Today, it is very clear that, Ghana, is championing real democracy on the level that, even the exporters of democracy would find it difficult to practice fully in their own back yards. The December 2012 electionshas been petitioned at the supreme court of the country and unsurprisingly (looking at Ghana's democracy) it is playing out very peacefully and in a matured manner.
There has never been any case of an election petition hearing on this scale for them to copy or take as precedence at least on the African continent, but they are exhibiting maturity with all the factors that democracy needs in other to strive. One is tempted to say that, a matured opposition and government, astute judiciary, well-balanced and matured media and an informed populace are nursing true democracy on the world's stage for Africa.

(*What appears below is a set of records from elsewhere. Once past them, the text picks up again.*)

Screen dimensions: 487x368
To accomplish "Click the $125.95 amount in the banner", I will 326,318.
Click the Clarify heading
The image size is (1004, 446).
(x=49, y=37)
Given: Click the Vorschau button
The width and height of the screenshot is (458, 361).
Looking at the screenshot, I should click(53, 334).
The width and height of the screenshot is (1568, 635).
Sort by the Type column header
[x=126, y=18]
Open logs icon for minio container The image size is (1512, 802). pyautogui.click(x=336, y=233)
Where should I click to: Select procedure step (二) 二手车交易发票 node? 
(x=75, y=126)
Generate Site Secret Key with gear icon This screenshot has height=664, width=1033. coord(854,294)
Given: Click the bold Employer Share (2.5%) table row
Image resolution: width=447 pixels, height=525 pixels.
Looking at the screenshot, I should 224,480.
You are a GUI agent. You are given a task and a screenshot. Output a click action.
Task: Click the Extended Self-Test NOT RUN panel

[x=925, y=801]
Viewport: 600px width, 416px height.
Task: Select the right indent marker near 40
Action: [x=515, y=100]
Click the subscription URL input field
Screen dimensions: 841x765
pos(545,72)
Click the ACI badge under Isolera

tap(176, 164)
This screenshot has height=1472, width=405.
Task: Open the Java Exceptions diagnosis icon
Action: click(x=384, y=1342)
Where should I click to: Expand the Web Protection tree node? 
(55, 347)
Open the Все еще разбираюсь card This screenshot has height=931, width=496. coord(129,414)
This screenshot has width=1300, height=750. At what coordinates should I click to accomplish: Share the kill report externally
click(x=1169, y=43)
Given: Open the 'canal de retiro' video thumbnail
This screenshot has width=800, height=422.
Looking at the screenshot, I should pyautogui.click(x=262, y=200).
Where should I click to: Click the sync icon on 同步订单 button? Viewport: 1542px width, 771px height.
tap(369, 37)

Indeed it is definitely not as green and as fresh as one would imagine in a clean democracy (if it really exists), otherwise there will not be an election petition because the electoral commission will not have given the opposition a good reason to go to the Supreme Court.
Even as the lenses of the global democracy campaign is not beaming what is transpiring in Ghana to the wider world, Ghanaians have taken it to another level, by making sure that, at least the world will get to witness what they are achieving for Africa, by having a live television broadcast. The Internet and its offspring (social media) have made it possible for it to be viewed across the globe as well as be recorded for generations to come.
Democracy will surely strive through thick and thin, good or bad, and will surely live its life to the fullest on the continent no matter how long it takes. There will always be countries like Ghana who will continue to set the pace for others to follow like in all aspects of human developments. And that is why, it must be said that, Ghana has won; therefore Africa has won.